Almost always the angst has the same underlying cause: mortality. We live knowing our physical life is finite and what comes after is the hard part. Some are comfortable with the notion that after death there is only nothingness and they are usually atheists. For most of us though that thought generates more angst. We must believe that there is something more past death, and that we are more than the sum of whatever good deeds we can produce in this lifetime. In my case I feel I am immortal. I’ve seen enough dead people to know that I am not immortal, but I feel like I am. Therefore my angst is balmed to some extent by well-documented cases of reincarnation where the doubt is beyond much dispute. If some people can be reincarnated, why can’t I? Maybe I have lived many lives before and will so again. Don’t I deserve it? Aren’t I special enough to reincarnate?

So today I am thinking of the Velveteen Rabbit story that I read many times to my daughter when she was growing up. You know the story; it is as infectious as any meme. It’s about a stuffed rabbit that belonged to a boy and was basically loved to death until its stuffing came out. Eventually the boy caught scarlet fever and worried that the stuffed animal might be carrying the disease, it was thrown out with the rubbish.
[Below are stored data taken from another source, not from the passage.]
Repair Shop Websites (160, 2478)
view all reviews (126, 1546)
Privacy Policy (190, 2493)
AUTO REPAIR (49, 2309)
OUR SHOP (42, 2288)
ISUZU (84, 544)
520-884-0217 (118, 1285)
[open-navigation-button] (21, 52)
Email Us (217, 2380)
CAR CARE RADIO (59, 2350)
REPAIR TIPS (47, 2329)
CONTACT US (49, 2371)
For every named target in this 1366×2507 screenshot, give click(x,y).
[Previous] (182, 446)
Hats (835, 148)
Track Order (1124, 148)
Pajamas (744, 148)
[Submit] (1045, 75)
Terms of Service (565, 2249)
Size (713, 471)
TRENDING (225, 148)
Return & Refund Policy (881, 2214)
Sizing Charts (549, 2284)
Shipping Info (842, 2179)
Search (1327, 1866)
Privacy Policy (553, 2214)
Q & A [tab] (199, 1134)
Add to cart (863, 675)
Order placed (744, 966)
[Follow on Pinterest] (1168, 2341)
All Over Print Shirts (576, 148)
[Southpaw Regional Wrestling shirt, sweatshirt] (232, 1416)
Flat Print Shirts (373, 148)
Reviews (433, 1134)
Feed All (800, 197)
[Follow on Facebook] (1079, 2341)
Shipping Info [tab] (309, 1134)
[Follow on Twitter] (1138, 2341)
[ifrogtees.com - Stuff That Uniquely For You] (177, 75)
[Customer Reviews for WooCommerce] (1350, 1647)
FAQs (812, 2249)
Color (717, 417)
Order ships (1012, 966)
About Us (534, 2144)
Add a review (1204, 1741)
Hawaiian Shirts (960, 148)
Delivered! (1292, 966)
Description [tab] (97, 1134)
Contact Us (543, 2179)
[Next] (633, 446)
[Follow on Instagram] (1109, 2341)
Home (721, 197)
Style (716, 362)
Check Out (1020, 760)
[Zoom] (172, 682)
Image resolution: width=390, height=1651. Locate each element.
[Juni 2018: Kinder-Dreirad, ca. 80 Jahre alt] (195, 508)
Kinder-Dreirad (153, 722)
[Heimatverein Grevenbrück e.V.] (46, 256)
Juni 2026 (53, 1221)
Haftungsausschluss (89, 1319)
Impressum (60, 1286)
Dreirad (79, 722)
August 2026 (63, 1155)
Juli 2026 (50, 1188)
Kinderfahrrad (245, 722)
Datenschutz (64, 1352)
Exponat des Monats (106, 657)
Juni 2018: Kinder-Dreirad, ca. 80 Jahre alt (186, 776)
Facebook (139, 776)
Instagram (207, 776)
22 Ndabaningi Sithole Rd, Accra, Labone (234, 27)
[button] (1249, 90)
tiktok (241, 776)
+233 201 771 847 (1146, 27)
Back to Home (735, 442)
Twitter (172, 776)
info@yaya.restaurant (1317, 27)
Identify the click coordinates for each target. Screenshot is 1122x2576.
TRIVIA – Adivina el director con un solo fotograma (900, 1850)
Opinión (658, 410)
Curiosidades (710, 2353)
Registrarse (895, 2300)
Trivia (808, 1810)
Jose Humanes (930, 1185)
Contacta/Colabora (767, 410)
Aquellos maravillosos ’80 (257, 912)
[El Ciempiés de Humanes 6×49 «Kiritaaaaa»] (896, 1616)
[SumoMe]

The Velveteen Rabbit, of course, although it was not alive, very much felt like it was alive. It found meaning in giving comfort to the boy, loving that boy, and as it grew more and more ragged it grew in love. Once discarded though it was found by a real rabbit and presto change-o the Velveteen Rabbit became a real rabbit.

And that is I think what most of us hope for. And we must hope; it is not possible to get through life without hope for very long. Through life we find meaning and fulfillment in many ways, but hopefully through service to others and through giving and receiving of love. Even the most hardened atheists I know believe that love is real enough. We can’t see love but we feel its effects. So maybe, just maybe if we love hard enough, and well enough then presto change-o we change like a Velveteen Rabbit too. Like the phoenix we hope against hope that we have acquired in our lives enough of this spiritual stuff (call it love or whatever) to allow us to reincarnate again, or at least move on, alive in some sense and intact, into the a grander sort of future experience.

Let us pray we are right, for our sakes.